Gradually Kristjan became aware of her presence, though she remained where she was without moving, simply watching him. Slowly he opened his eyes, blinking as he grew accustomed to the light, then turned his head in her direction.

“Is that you?” he asked.

She was wearing a white silk robe, her arms folded. She wore her strawberry blond hair long, in flowing curls. Her eyes were bright blue, her smile girlish when she wanted it to be. She held a cigarette in a holder between her index and middle fingers, as if she had forgotten it was there. Her fingers were short and pink, the holder long and white with a gold ring around the end that held the cigarette.

“What did you say?” she asked quietly. “Was that Icelandic?”

It took him a while to shrug off his sleep, as though something was dragging at him from the depths of a dream.

“Oh, it’s you, Miss Davies,” he said at last. “Is something wrong?”

“There’s nothing wrong.”

If she reached out her hand she could brush against his skin. They were both aware of this.

“Who did you think it was?”

“I was dreaming . . .”

“About who?”

He didn’t answer.

“A woman?”

He rose up on his elbow.

“I was dreaming. Is there something wrong?”

She smiled. Her own smile, not a smile from one of her movies.

“I wanted the guest list for Saturday. If you wouldn’t mind . . .”

He stretched under the sheet, looking at her abstractedly, a white figure in the quiet half-darkness.

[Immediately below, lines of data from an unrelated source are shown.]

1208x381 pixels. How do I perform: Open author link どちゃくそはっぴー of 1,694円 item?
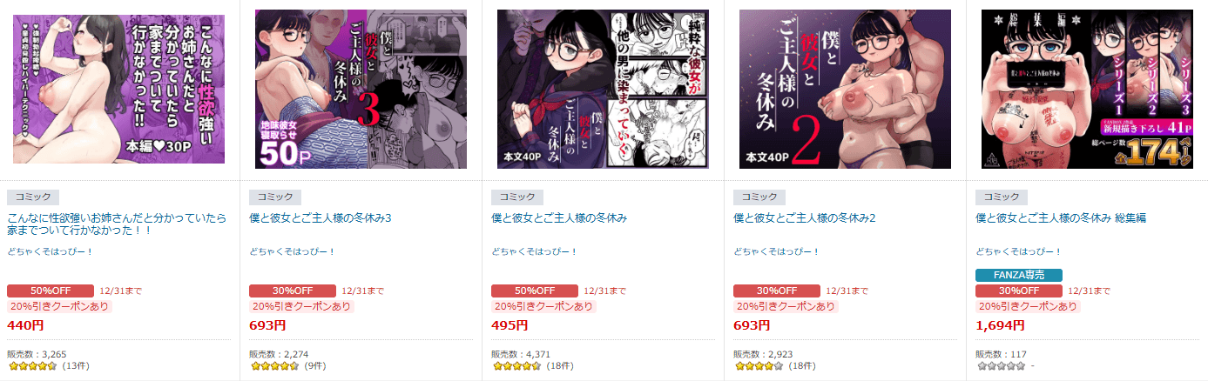pos(1018,251)
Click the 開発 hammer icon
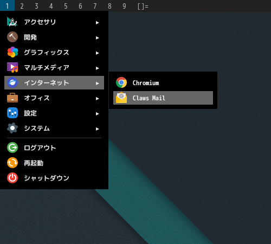This screenshot has height=244, width=271. (x=12, y=37)
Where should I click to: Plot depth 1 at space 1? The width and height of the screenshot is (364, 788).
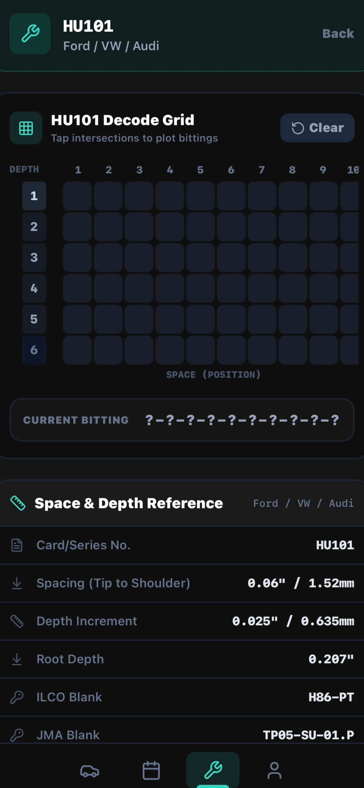(x=77, y=196)
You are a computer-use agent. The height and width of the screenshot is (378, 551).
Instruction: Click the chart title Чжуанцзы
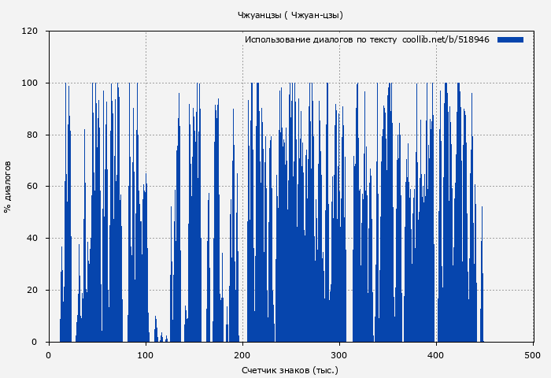pyautogui.click(x=290, y=15)
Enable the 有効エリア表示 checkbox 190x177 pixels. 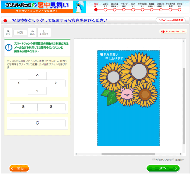[x=154, y=160]
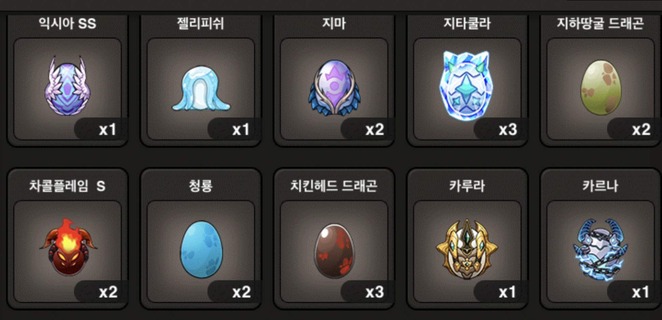This screenshot has width=662, height=320.
Task: Select the 익시아 SS winged egg icon
Action: tap(68, 86)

“It’s down in the kitchen. I’ll go get it.”

She didn’t move.

“I’ll bring it to you . . .”

He smelled her breath as she finally turned her back on him and went to the door. He wasn’t surprised that she had managed to get her hands on a bottle; the Chief wasn’t home to keep an eye on her. The smell was faint and not unpleasant.

She turned at the door.

“Christian,” she said. “I can’t sleep. The lion’s been roaring all night. Can you do something about it?”

She was ten years younger than Kristjan, twenty-five years younger than Hearst, who had met her when she was an eighteen-year-old chorus girl on Broadway. He was still married to his wife, who was living on the East Coast. They had five sons. Miss Davies was now a movie star.

“I’ll get the list,” he said. “Then I think you should try to get some sleep.”

He stepped slowly out of bed when she had gone and stood by the window for a long time before pulling on his clothes.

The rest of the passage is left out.